Le blog des éditions Libertalia

« T’as voulu voir Vesoul et on a vu Vesoul »

samedi 28 mars 2020 :: Permalien

« Un vieil ami m’avait dit : “On fait un sale métier, mais on peut le faire proprement.” J’y croyais comme je croyais à Brel, à sa façon de voir le monde, de s’y frotter, de nous raconter ses victimes, ses médiocres, ses imbéciles, ses lâches et, aimable bourreau, de nous faire rire de ces minables ; avant que notre rire ne vire au jaune et au gêné, quand la prise de conscience nous ramenait à notre propre indifférence. »

De David Dufresne, observateur des violences policières et contempteur des mesquineries du monde, on avait lu plusieurs livres, Dernière sommation (Grasset, 2019), Maintien de l’ordre (Hachette, 2007), Tarnac, magasin général (Calmann-Lévy, 2012). Et vu le film Le Pigalle, une histoire populaire de Paris (disponible en replay sur le site d’Arte jusqu’au 25 avril 2020).
On connaissait la passion que l’auteur éprouve pour la musique – le punk rock en particulier –, depuis ses années de jeunesse et de fanzinat. Aussi était-on curieux de lire cette étrange biographie de Brel, intitulée On ne vit qu’une heure.
Dufresne le confesse, à l’âge de 20 ans : « Dans mon carnet, Brel avoisinait mes héros d’alors.

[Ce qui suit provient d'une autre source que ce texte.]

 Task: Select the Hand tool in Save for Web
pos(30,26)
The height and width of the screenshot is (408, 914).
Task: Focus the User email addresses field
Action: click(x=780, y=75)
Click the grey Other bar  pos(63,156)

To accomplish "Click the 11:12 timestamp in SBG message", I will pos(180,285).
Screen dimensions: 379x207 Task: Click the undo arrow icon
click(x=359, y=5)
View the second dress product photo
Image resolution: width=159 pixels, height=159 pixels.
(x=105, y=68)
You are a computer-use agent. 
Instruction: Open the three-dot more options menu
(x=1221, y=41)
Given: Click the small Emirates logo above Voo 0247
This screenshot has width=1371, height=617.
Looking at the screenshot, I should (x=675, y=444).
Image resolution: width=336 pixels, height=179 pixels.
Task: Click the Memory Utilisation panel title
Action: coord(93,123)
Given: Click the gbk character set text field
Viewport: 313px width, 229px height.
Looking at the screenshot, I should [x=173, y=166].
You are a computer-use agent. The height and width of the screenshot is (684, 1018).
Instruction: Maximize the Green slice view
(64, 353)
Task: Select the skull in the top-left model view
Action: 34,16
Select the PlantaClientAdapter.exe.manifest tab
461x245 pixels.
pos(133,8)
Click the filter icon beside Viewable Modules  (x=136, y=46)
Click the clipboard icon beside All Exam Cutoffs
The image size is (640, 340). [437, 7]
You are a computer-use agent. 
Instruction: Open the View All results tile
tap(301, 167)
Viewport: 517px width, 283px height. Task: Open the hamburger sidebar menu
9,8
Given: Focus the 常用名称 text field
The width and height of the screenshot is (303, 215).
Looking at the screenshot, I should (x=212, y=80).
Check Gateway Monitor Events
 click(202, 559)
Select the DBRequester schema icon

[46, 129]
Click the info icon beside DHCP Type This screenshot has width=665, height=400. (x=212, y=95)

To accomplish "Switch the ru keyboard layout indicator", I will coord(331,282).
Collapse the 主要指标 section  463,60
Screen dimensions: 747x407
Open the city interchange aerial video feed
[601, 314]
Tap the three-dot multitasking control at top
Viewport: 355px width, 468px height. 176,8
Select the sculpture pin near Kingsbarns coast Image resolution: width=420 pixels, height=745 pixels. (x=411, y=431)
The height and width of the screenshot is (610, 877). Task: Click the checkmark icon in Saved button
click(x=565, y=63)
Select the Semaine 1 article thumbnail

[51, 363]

Tzara, Aragon, Chuck D, Virilio, Henry Rollins, Vaneigem, Clash, Céline ou Pierre Naville (“Il faut organiser le pessimisme”). »
Quelque trois décennies plus tard, alors qu’il atteint l’âge où le Grand Jacques est mort (49 ans), celui qui incarne un certain journalisme gonzo à la française décide de marcher sur les traces du poète, d’enquêter sur la France d’aujourd’hui, et sur ce qui reste de Brel, à Vesoul plus précisément.
Tout au long des entretiens avec Christophe le pizzaïolo de la place Jacques-Brel, avec Serge l’ancien du Casino de Luxeuil – où le chanteur donna un concert –, avec Danièle qui travaillait au Grand Hôtel du Nord où séjourna la vedette, ou encore avec Yvette et Gilberte, les mamies du coin, David Dufresne donne à entendre la voix de la France d’en bas, celle qui s’incarnera quelques mois plus tard dans le mouvement des Gilets jaunes.
Une France d’en bas qui était aussi celle de Brel, qui sillonna le pays des années durant, jusqu’à ses adieux précoces à la scène en 1967. L’auteur de Mathilde adorait le contact des humbles, il vivait avec eux et pour eux, et ne se couchait jamais avant d’avoir passé quelques heures dans les bistrots du coin, à boire, à les écouter.
Le livre recèle d’extraits de chansons et de rares entretiens, qui ponctuent la chronologie du chanteur, des premiers concerts aux Trois Baudets aux dernières années vécues aux Marquises.
C’est un ouvrage magnifique, qui donne envie de chanter, de hurler, de bouger, une ode à l’art et à la liberté.

On ne vit qu’une heure. Une virée avec Jacques Brel, Le Seuil, 2018.